Spawning believes that its tool could meaningfully hinder how AI image generators currently train. As more people use Kudurru, it will increase its size and power.
The beta version of Kudurru is limited in scope; it’s a WordPress plug-in for now, although Spawning plans to roll out additional plug-ins, as well as integrations for video and audio. (It hopes to introduce text eventually, but it’s much harder to prevent text scraping.)
While Kudurru offers artists a new way to resist AI training, it’s not the first or only tool available that is designed to stop unwanted web scraping. Earlier this year, a team at the University of Chicago released Glaze, another type of tool that attempts to confuse scrapers. Glaze adds what it calls a “cloak” to an image, essentially an invisible watermark, designed to thwart scraping attempts.
Meanwhile, bot-protection companies like DataDome have been offering services to deter scraping for years and have recently seen a huge shift in response to the rise of generative AI. CEO Benjamin Fabre told WIRED that he has seen a surge in customers looking for protection against AI-related scrapers. “Seventy percent of our customers reach out to us asking to make sure DataDome is blocking ChatGPT” and other large language models, he says.
Although companies like DataDome are well-established, they cater to large corporations and charge accordingly; they’re usually not accessible to individuals. Kudurru’s arrival, then, is promising precisely because it is offering a free tool aimed at regular people.

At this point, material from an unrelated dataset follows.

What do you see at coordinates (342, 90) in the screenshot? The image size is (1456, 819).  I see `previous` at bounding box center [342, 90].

Still, Kudurru is far from a broad or permanent solution for artists who want to stop AI scraping; even its creators envision it as a stopgap measure as people wait for meaningful regulatory or legislative action to manage how AI is trained. Most artist advocates believe that these companies will not stop scraping for training data voluntarily.
Copyright activist Neil Turkewitz sees it as a “speed bump” for AI generators, not an industrywide fix. “I think they’re great. They should be developed, and people should use them,” Turkewitz says. “And it’s absolutely essential we don’t view these technical measures as the solution.”

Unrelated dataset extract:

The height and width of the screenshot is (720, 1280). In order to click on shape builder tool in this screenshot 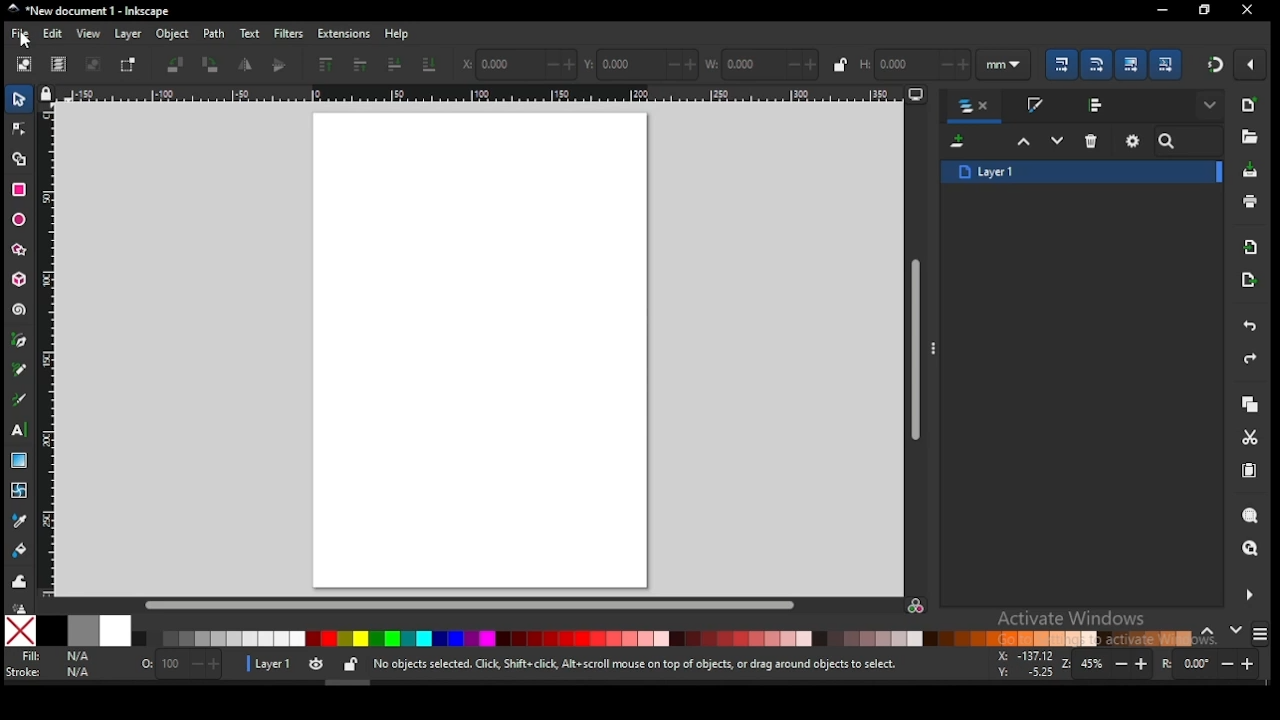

“I applaud attempts to develop tools to help artists,” Crabapple says. “But they ultimately put the burden on us, and that’s not where it should be. We shouldn’t have to play whack-a-mole to keep our work from being stolen and regurgitated by multibillion-dollar companies. The only solution to this is a legislative one.”

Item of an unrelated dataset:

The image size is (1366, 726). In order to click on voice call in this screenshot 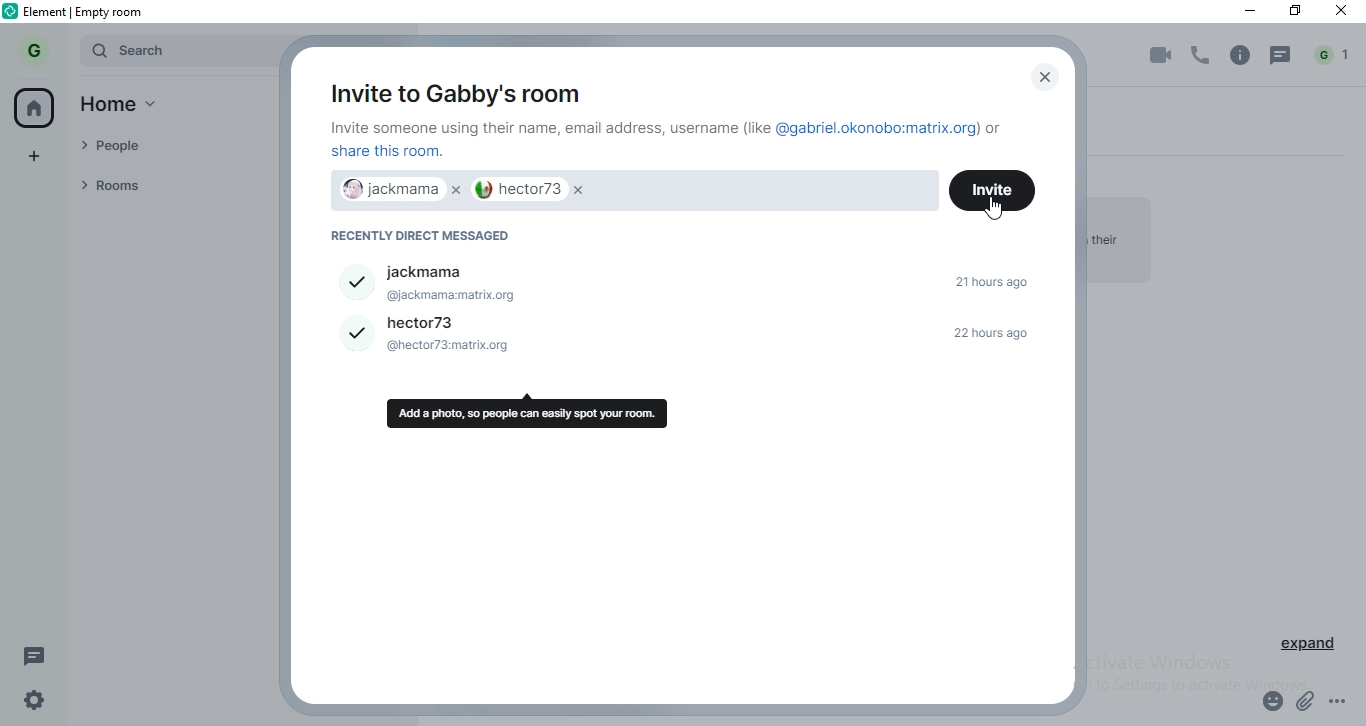, I will do `click(1202, 56)`.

A larger-scale, permanent change in how generators train will likely need to come from governments; it is highly unlikely that the larger generative AI companies will stop web scraping voluntarily. Some are attempting to ameliorate critics by creating opt-out features, where people who don’t want their work to be used can ask to be removed from future training sets. These measures have been viewed as half-baked at best by many artists, who want to see a world in which training takes place only if they’ve opted into participation.
To make matters worse, companies have started developing their own opt-in protocols one by one rather than settling on a common system, making it time-consuming for artists to withdraw their work from each individual generator. (Spawning previously worked on an early opt-out tool for Have I Been Trained? but sees the fragmentation as “disappointing,” according to Meyer.)
The European Union has come the furthest in developing legal frameworks for artistic consent to AI training. “It’s going incredibly well,” Toorenent says. She is optimistic that the AI Act could be the beginning of the end of the training free-for-all. Of course, the rest of the planet would have to catch up—and the AI Act would help artists enforce choices to opt out, not shift the model to opt-in. In other words, the world is a long, long way off from the dream of an opt-in training structure becoming a reality. In the meantime—well, there’s Kudurru.